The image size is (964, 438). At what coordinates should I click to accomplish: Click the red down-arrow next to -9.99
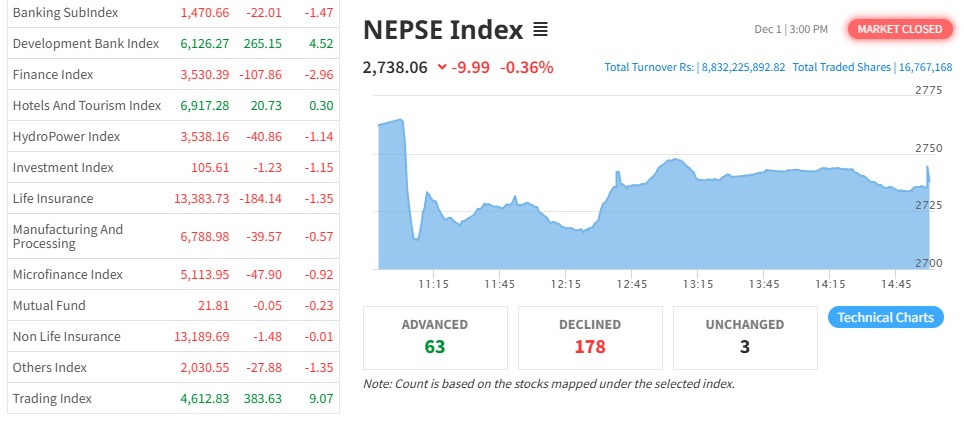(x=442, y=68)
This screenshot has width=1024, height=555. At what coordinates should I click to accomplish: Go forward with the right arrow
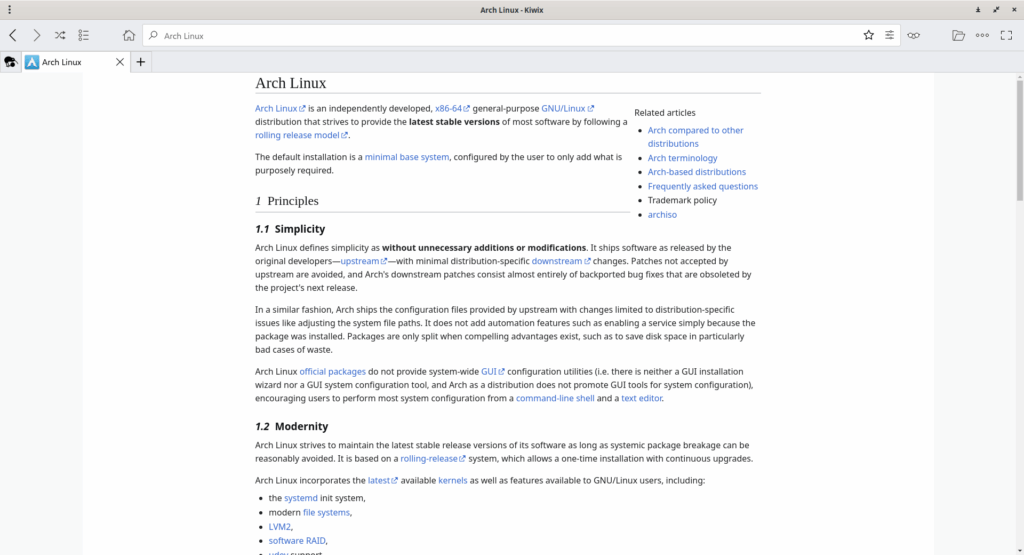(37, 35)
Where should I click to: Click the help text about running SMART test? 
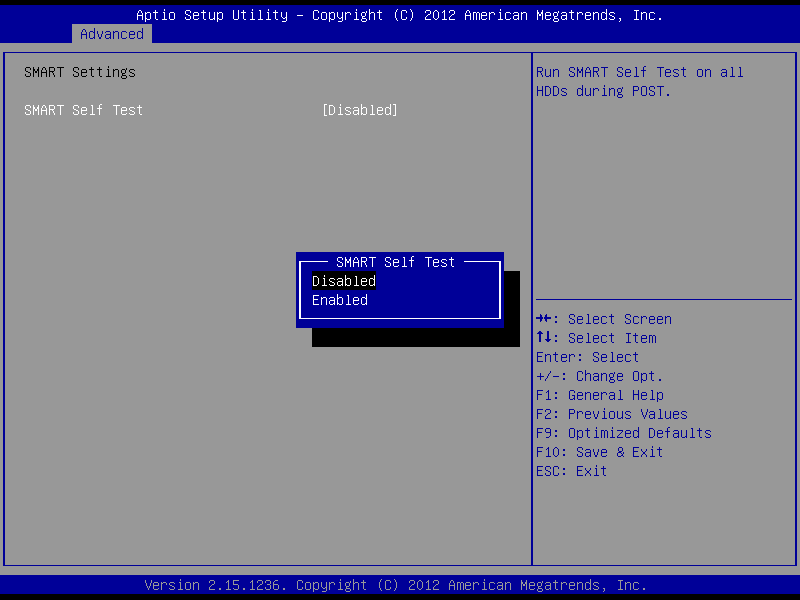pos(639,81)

### [WHAT YOU ARE ASKED TO DO]
Each entry above should come back word for word, and no picture should come with it.

### [TASK RESPONSE]
The image size is (964, 438). At what coordinates should I click to accomplish: Click the red down-arrow next to -9.99
(x=442, y=68)
This screenshot has width=1024, height=555. At what coordinates should I click to accomplish: Go forward with the right arrow
(37, 35)
Where should I click to: Click the help text about running SMART test? 
pos(639,81)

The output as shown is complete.